The economic recovery and inflation are increasingly being shaped by supply-chain issues related to labour shortages and production bottlenecks. For example, a scarcity of US construction workers has hindered home building, while semiconductor chip production has recently depressed auto sales a little. In the EU, a record 40% share of manufacturers surveyed in August by the European Commission reported that a lack of equipment and materials were factors limiting production1.
Meanwhile, transport costs have surged, with container shipping fees from China to Europe up sevenfold from last year2.

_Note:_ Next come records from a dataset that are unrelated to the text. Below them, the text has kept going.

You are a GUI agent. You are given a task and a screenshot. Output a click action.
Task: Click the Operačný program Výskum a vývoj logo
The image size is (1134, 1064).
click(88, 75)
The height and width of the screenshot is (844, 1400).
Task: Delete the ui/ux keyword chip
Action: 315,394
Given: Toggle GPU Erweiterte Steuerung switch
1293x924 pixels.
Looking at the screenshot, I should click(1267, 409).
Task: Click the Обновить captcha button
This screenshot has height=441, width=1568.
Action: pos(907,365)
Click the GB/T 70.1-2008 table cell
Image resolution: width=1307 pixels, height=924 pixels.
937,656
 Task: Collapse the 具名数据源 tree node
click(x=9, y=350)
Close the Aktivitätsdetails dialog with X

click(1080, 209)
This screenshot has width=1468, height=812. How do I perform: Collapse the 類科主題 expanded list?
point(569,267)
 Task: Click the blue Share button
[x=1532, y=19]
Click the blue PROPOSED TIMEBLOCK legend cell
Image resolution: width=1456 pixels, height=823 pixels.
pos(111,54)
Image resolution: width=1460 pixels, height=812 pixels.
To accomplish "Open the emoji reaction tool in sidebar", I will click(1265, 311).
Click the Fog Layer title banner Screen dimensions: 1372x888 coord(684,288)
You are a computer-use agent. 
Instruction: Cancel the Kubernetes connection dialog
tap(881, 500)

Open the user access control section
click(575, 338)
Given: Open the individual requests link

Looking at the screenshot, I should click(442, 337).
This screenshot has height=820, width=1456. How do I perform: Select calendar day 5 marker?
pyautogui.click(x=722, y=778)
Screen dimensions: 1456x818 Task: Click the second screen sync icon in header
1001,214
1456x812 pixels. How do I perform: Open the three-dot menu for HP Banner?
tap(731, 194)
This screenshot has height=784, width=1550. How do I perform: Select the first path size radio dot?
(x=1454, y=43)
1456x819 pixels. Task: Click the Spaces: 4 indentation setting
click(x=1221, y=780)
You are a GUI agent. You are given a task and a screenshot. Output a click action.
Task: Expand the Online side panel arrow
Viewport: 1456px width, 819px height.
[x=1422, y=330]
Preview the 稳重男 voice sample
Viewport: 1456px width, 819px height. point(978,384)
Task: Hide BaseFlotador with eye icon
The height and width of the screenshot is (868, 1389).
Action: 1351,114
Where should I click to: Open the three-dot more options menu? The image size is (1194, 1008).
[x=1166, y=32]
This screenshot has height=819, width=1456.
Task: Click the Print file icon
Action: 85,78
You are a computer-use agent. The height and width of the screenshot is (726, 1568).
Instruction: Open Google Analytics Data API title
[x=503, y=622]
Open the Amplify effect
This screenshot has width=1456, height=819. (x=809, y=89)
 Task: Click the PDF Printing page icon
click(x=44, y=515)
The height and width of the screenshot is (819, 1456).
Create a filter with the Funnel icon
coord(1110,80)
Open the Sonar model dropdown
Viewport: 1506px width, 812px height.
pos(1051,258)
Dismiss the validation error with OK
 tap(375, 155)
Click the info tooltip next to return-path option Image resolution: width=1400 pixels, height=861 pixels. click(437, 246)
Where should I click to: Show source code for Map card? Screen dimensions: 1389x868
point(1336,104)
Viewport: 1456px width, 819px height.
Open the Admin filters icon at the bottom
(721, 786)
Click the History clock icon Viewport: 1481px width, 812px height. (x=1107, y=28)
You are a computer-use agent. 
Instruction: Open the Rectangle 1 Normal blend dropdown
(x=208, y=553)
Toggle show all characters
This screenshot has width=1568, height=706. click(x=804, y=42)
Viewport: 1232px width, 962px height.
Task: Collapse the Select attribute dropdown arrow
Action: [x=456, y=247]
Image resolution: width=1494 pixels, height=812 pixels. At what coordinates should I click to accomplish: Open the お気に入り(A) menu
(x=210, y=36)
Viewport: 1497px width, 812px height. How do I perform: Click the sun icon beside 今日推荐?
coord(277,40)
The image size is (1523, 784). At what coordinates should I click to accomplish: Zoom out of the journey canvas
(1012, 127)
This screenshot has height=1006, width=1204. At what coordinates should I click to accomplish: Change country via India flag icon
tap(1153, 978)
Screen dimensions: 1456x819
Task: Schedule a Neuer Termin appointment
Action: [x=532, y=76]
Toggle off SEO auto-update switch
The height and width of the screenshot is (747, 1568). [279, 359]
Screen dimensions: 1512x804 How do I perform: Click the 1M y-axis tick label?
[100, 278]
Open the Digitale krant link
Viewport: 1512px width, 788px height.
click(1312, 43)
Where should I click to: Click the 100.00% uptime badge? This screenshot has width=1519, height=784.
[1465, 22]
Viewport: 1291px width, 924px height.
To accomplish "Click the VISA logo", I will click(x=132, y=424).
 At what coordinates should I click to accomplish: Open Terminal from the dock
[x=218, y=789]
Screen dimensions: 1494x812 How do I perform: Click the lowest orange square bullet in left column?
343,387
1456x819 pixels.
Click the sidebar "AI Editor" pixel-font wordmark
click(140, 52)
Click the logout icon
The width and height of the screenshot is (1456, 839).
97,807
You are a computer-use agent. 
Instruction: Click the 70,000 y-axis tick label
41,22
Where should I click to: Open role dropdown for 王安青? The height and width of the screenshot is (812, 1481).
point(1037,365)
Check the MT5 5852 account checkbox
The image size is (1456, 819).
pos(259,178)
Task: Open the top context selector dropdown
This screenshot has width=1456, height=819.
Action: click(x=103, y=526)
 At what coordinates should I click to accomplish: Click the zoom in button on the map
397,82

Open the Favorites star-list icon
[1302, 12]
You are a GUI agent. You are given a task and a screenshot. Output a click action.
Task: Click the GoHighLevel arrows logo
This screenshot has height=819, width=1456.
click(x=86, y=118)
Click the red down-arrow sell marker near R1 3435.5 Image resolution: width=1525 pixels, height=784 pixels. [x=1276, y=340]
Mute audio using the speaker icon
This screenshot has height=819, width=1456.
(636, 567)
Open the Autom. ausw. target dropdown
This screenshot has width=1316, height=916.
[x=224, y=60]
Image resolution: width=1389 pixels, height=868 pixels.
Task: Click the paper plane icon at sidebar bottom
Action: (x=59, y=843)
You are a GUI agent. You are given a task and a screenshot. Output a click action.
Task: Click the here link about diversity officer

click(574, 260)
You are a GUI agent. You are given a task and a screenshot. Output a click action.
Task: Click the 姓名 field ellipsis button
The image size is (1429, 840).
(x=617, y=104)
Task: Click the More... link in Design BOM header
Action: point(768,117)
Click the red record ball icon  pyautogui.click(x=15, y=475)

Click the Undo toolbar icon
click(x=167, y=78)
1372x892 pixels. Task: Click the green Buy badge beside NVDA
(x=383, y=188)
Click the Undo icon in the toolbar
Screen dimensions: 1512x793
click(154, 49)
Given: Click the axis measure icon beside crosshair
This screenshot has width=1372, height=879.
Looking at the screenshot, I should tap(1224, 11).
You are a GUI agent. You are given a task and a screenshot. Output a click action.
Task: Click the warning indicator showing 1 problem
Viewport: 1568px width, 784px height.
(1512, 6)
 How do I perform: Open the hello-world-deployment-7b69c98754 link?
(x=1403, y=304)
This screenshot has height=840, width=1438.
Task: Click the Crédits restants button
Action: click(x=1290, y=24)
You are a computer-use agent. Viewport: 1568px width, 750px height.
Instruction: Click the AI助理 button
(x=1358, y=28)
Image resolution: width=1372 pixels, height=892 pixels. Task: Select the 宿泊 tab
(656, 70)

While growth may ebb and flow as supply chain logjams are resolved over time, shortages could nonetheless have a lingering impact on inflation. Critically, inflation is now showing signs of broadening from a shortage of chips used in car production to other sectors in the economy. For instance, furniture retailer IKEA is experiencing a shortage of up to about 10% of its product range in the UK, due to transport issues and the availability of raw materials3. KFC, a fast food chain has had to offer a limited menu as the poultry industry is suffering from a tight labour supply. Moreover, labour shortages are forcing employers to raise wage rates: Amazon increased its average starting wage in the US by around 6% in May in its bid to hire 125,000 transportation and warehouse workers4. In the UK, following a run at fuel pumps around the country, lorry drivers can command higher salaries.)